[PROBLEM TO SOLVE] Lay out everything from the line containing "[「情弱への義」 アンチ長倉という事実だけでOKです。] (84, 455)" down to the line containing "ロッキーオート ロッキーオート 旧車で儲けまくる！ (145, 180)" as a Markdown table with the columns Row and Item Line, numbering each row and leaving out blank lines. Include only those lines.

[DATA PROVIDED]
# # # #

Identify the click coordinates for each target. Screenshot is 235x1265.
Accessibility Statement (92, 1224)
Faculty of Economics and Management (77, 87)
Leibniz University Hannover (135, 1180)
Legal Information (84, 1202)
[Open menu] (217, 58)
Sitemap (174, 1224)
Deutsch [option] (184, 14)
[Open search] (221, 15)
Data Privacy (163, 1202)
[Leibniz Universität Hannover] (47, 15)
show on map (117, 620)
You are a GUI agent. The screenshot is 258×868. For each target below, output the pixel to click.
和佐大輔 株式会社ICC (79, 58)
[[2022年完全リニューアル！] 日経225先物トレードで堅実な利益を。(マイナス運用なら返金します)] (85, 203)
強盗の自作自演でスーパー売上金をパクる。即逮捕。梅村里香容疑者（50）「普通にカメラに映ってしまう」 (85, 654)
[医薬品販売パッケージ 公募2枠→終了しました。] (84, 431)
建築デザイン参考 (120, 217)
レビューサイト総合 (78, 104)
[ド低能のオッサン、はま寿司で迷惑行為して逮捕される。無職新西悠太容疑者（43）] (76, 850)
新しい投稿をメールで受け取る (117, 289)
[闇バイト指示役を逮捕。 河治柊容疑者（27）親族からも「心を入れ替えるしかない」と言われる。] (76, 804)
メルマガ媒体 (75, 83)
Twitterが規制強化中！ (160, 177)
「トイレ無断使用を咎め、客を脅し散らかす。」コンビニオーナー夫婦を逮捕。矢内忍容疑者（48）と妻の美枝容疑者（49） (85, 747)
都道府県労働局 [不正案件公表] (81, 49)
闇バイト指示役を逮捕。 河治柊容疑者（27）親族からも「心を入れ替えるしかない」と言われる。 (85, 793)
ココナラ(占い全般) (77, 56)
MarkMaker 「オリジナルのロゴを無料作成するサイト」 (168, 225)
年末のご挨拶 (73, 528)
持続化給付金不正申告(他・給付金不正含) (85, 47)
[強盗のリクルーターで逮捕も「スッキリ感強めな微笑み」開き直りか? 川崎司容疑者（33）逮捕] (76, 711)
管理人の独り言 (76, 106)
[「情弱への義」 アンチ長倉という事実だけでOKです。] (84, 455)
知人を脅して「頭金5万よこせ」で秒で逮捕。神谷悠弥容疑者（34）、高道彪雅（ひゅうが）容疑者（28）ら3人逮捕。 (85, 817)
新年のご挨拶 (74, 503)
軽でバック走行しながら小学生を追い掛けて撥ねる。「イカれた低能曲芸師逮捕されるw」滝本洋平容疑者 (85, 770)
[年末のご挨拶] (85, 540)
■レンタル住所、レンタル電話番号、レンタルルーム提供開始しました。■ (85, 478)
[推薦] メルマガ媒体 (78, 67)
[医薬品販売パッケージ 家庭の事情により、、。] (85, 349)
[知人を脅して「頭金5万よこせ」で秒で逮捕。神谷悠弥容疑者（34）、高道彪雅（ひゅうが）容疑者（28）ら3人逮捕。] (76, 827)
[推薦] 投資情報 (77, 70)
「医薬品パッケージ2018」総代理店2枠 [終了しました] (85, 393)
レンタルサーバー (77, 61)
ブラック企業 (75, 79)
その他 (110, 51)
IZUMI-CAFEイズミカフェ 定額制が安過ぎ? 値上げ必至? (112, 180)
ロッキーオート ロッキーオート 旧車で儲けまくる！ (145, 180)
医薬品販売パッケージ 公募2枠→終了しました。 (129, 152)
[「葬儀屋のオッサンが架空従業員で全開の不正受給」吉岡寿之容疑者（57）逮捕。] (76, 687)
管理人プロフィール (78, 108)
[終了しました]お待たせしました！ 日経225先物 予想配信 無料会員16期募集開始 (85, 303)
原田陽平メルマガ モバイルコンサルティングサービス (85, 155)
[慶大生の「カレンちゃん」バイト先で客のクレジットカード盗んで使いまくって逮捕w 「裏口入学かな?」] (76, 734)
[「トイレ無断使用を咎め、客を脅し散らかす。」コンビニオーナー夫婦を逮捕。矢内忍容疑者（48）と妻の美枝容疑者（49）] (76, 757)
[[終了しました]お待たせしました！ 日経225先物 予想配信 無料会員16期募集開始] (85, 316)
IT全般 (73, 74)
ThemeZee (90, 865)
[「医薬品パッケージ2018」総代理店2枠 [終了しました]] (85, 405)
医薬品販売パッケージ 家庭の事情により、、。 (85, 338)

# # # #

[SOLUTION FOR THIS EXERCISE]
| Row | Item Line |
|---|---|
| 1 | [「情弱への義」 アンチ長倉という事実だけでOKです。] (84, 455) |
| 2 | 知人を脅して「頭金5万よこせ」で秒で逮捕。神谷悠弥容疑者（34）、高道彪雅（ひゅうが）容疑者（28）ら3人逮捕。 (85, 817) |
| 3 | 新年のご挨拶 (74, 503) |
| 4 | 軽でバック走行しながら小学生を追い掛けて撥ねる。「イカれた低能曲芸師逮捕されるw」滝本洋平容疑者 (85, 770) |
| 5 | [年末のご挨拶] (85, 540) |
| 6 | ■レンタル住所、レンタル電話番号、レンタルルーム提供開始しました。■ (85, 478) |
| 7 | [推薦] メルマガ媒体 (78, 67) |
| 8 | [医薬品販売パッケージ 家庭の事情により、、。] (85, 349) |
| 9 | [知人を脅して「頭金5万よこせ」で秒で逮捕。神谷悠弥容疑者（34）、高道彪雅（ひゅうが）容疑者（28）ら3人逮捕。] (76, 827) |
| 10 | [推薦] 投資情報 (77, 70) |
| 11 | 「医薬品パッケージ2018」総代理店2枠 [終了しました] (85, 393) |
| 12 | レンタルサーバー (77, 61) |
| 13 | ブラック企業 (75, 79) |
| 14 | その他 (110, 51) |
| 15 | IZUMI-CAFEイズミカフェ 定額制が安過ぎ? 値上げ必至? (112, 180) |
| 16 | ロッキーオート ロッキーオート 旧車で儲けまくる！ (145, 180) |